In this article, we will use a Reinforcement Learning based method to solve the Switch Riddle problem. So, let’s start with defining the riddle.

Switch Riddle

There are n prisoners in prison and a warden. The Warden decides to free the prisoners if they can solve the following problem. So, every day the Warden will select one of the prisoners randomly and send him to an interrogation room which consists of a light bulb with a switch. If the prisoner in the room can tell that all other prisoners including him have been to the room at least once then the Warden will free all of them otherwise kill all of them. Except for the prisoner in the room, other prisoners are unaware of the fact that who got selected on that particular day to go to the interrogation room.

Image Source

Now, the prisoner in the interrogation room can switch on or off the bulb to send some indication to the next prisoner. He can also tell the warden that everyone has been to the room at least once or decide not to say anything. If his claim is correct, then all are set free otherwise they are all killed.

Problem Formulation

We can observe that switch riddle problem comprises of multiple agents working towards completing a single task. Therefore, the puzzle fits in a Multi-Agent setup where the agents are collaborating to complete the task. We will use a Deep Reinforcement learning based algorithms called the DIAL( Differential Inter Agent Learning) to solve this riddle.

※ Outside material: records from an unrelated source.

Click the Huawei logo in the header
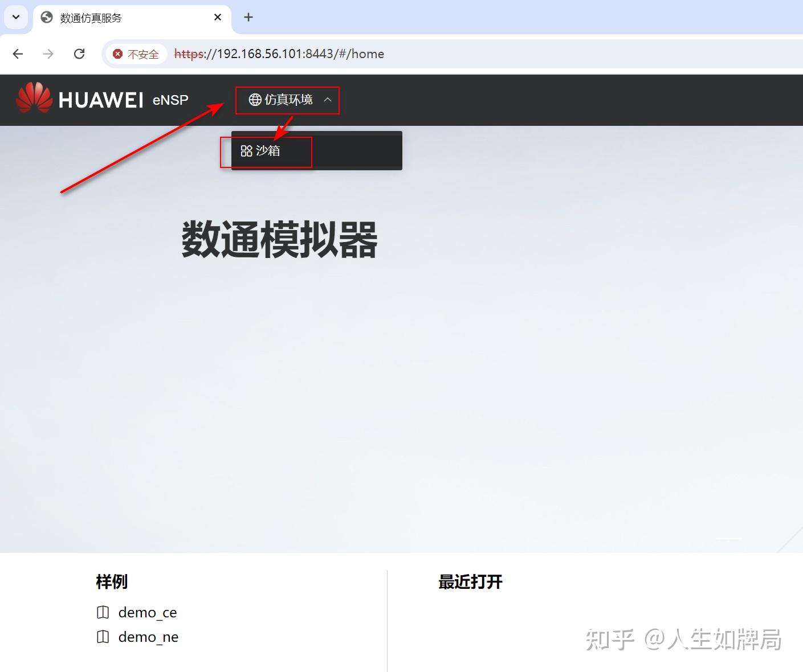This screenshot has width=803, height=672. tap(33, 98)
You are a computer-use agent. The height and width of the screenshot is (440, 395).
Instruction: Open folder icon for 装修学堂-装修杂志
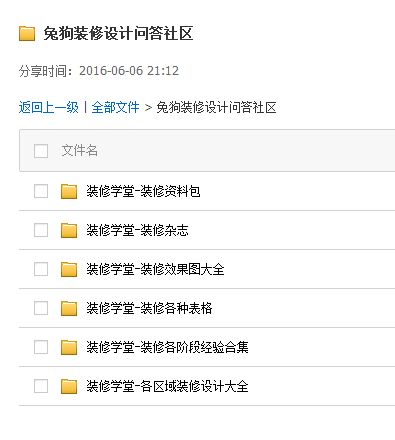tap(69, 231)
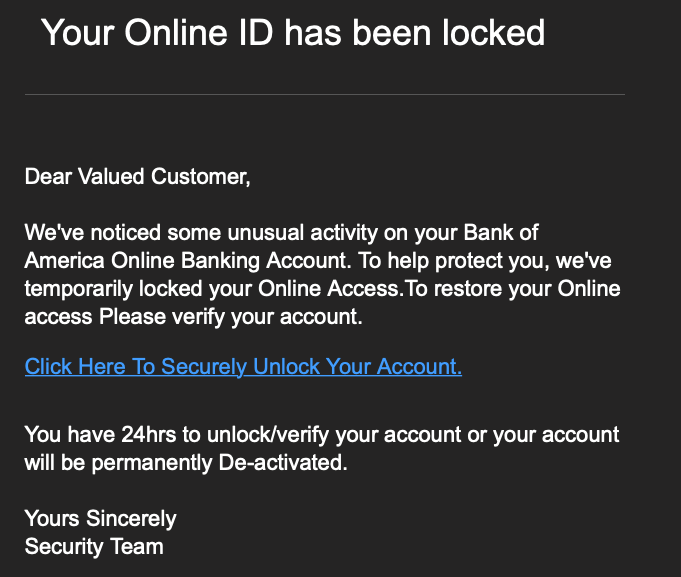
Task: Click the 'Yours Sincerely' sign-off line
Action: tap(101, 519)
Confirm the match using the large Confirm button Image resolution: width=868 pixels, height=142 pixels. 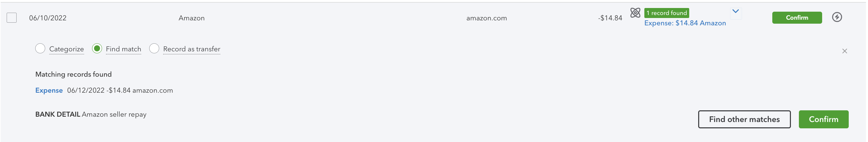click(x=824, y=119)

The things that we need to define for most RL problems are states, actions, and rewards. So let’s formulate these:

State

The state for each agent or prisoner is whether the agent is in the interrogation room or not, i.e., if the prisoner n is in the room, then he receives a 1 and others 0 for that particular day or time step.

Action

There are two choices the prisoners have

1 - Tell the Warden.

2 - Don’t tell the Warden.

Reward

The reward is received at the end of the episode.

+1 - Completing the task.

-1 - Telling the Warden before everyone has gone to the room once.

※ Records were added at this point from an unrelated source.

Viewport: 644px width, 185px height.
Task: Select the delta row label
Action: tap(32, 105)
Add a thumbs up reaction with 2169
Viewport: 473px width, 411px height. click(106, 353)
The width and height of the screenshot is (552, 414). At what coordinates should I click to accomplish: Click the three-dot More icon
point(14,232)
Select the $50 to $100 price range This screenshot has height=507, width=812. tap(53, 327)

0 - If the prisoners can’t conclude within the max number of time steps.

In the implementation, the maximum number of timesteps is set to $4 \times n - 6$ where n is the number of agents. In addition to state, action, and reward, since the agents need to communicate through the light bulb to send some information to the next prisoner, we also have this one-bit communication channel, i.e., the bulb.

Messages

Training Time - In DIAL during training, the messages are continuous; i.e., it can take values ranging from 0 to 1.

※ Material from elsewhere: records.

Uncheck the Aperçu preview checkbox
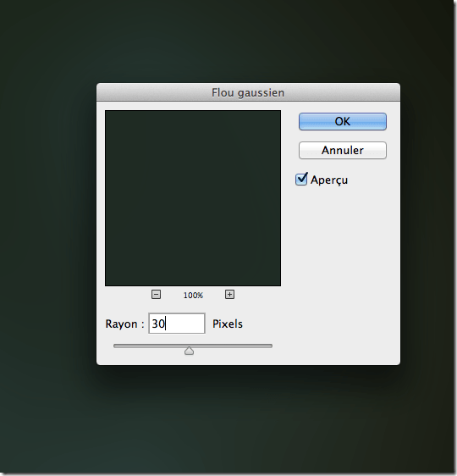This screenshot has height=476, width=457. pos(301,179)
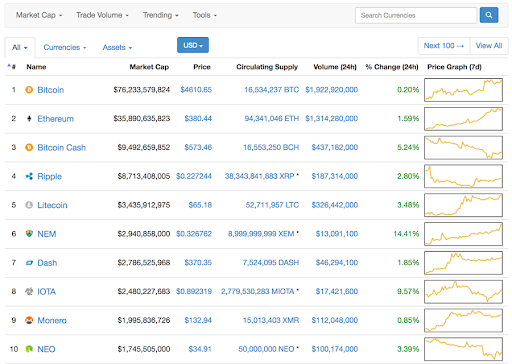Click the blue search magnifier button
The height and width of the screenshot is (364, 512).
489,15
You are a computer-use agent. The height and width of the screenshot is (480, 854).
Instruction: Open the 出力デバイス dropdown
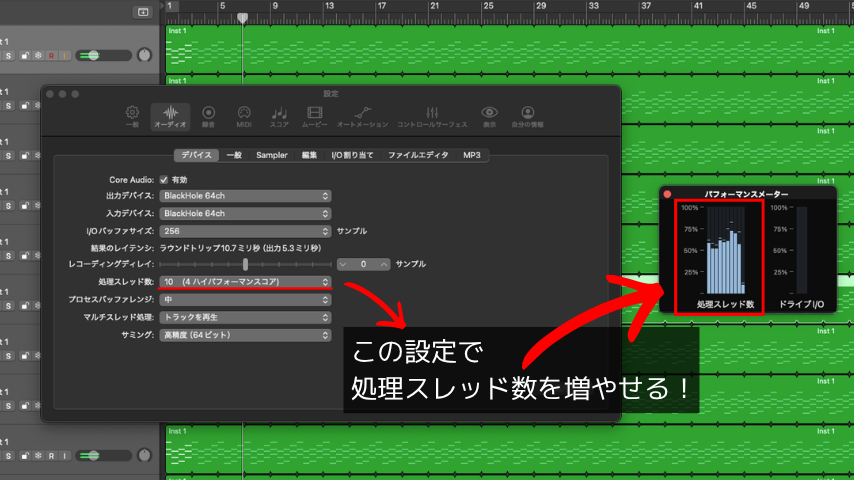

Test Time - While testing the agents can only communicate with 0 or 1.

0 -> Bulb is off

1 -> Bulb is On

DIAL Algorithm

The following diagram shows the architecture of the model used in DIAL.

Image Source

There are two possible ways in which we can train our model -

1) Without Parameter sharing

2) With Parameter sharing

Parameter Sharing means all the agents share the same neural network parameters or we can say that there is a single central network that learns for all the agents.

While in No-Parameter sharing there are separate networks for each agent.

Implementation details -

Following is the model architecture used in the original paper -

Image Source

1.Instead of directly giving input observation as 0 or 1 to the neural net, it is passed through an embedding layer.

2.The message from the previous agent is passed through a 1-layer MLP before giving it as an input to the RNN.

3.The previous actions of the agent and agent id are passed through lookup tables.

4.The final state embedding is given by -

$z^a_t = (TaskMLP(o^a_t) + MLP[|M| , 128 ](m_{t-1}) + Lookup(u^a_{t-1}) + Lookup(a))$

5.For better stability and performance a batch normalization layer can be used to preprocess $m_{t-1}$.

6.$z^a_t$ is processed through a 2-layer RNN with GRUs, $h^a_{1,t} =GRU[128, 128] (z^a_t, h^a_{1,t−1})$, which is used to approximate the agent’s action-observation history.

7. Finally, the output $h^a_{2,t}$ of the top GRU layer, is passed through a 2-layer MLP $Q^a_t, m^a_t =MLP[128, 128,(|U| + |M|)](h^a_{2,t})$.